(Выбранный отрывок):
::::

Так что научная конференция студентов четвертого курса как раз приходилась на самое взрывоопасное время, когда могла разразиться война, совершенно непредсказуемая по своим последствиям (примерно такая же, как недавняя с Ираком, только ситуация была другая, да и Советский Союз был другим).
И вот этим опытный оратор воспользовался на полную, так сказать, катушку, говорил о бдительности, о тех, кто в это напряженное время готов отказаться от наших незыблемых принципов партийности и народности, подвергнуть безнравственной критике наши ценности, завоеванные в результате острейшей классовой борьбы. Имеются такие и на нашем факультете… А.И. Метченко говорил ярко, темпераментно, с таким искренним пафосом, что верилось в его слова.
Первые ряды бурно хлопали ему, а сотни собравшихся сидели тихо. Но при чем здесь вопрос «О художественном методе», который мы собирались обсудить? Да, Англия и Франция должны покинуть Египет, но почему это должно быть связано с отжившим свое время социалистическим реализмом, с теми догмами, которые, как ржа, разъедали души писателей. Так примерно думал я, слушая эти бурные аплодисменты первых рядов.
В этой накалившейся до предела атмосфере председательствующий Бугров предоставил мне слово. Начал я с азартом:
– Сейчас отовсюду слышится недовольство: прозаики говорят, что нет прозы (незадолго до этого в той же аудитории выступал К. Симонов и резко сетовал по этому поводу); критики – нет критических острых выступлений; драматурги – нет хороших пьес; поэты – нет настоящих стихов… Кто же мешает тому же Симонову создать нетленное художественное произведение, Софронову – захватывающую дух драму или трагедию, а Борису Рюрикову создать такие критические статьи, которые повергли бы нас в духовный трепет от глубоких мыслей и яркости изложения?.. Но, увы, никто из недовольных состоянием нашей литературы не спешит поразить нас глубокими художественными откровениями.

::::

(Показанные записи):

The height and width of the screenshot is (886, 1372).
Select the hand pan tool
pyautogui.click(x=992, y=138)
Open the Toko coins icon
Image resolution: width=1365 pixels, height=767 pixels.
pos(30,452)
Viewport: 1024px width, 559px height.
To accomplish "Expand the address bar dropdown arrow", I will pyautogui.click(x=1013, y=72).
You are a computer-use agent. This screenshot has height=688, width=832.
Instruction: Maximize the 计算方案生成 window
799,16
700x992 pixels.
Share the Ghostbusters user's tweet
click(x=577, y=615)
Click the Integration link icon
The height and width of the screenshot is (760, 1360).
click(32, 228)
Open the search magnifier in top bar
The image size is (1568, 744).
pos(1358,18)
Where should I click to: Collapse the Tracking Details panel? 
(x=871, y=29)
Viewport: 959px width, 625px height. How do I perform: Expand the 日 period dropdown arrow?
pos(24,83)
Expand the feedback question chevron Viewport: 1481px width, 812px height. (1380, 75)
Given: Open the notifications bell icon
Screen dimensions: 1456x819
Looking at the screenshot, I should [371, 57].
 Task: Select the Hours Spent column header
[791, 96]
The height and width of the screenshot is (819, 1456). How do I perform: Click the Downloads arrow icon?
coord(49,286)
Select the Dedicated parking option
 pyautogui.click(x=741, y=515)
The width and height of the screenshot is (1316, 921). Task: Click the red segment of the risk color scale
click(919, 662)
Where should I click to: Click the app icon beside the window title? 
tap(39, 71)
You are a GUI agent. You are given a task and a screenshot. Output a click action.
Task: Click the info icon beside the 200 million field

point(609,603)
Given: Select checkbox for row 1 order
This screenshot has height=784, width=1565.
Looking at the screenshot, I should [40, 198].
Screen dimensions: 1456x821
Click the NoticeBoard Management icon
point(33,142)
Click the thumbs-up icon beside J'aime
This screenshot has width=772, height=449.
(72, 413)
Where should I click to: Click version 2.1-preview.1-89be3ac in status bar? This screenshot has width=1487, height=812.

::::

(Задание):
Проверьте по отрывку о студенческой конференции, верны ли утверждения: (а) конференцией руководил Бугров; (б) Метченко выступал вяло и без всякого пафоса; (в) сотни собравшихся бурно аплодировали оратору. На каждое ответьте «да» или «нет» и точно процитируйте решающие слова. Записи здесь никакой роли не играют.

(Готовое решение):
(а) Да: «председательствующий Бугров предоставил мне слово».
(б) Нет: «говорил ярко, темпераментно, с таким искренним пафосом, что верилось в его слова».
(в) Нет: «Первые ряды бурно хлопали ему, а сотни собравшихся сидели тихо».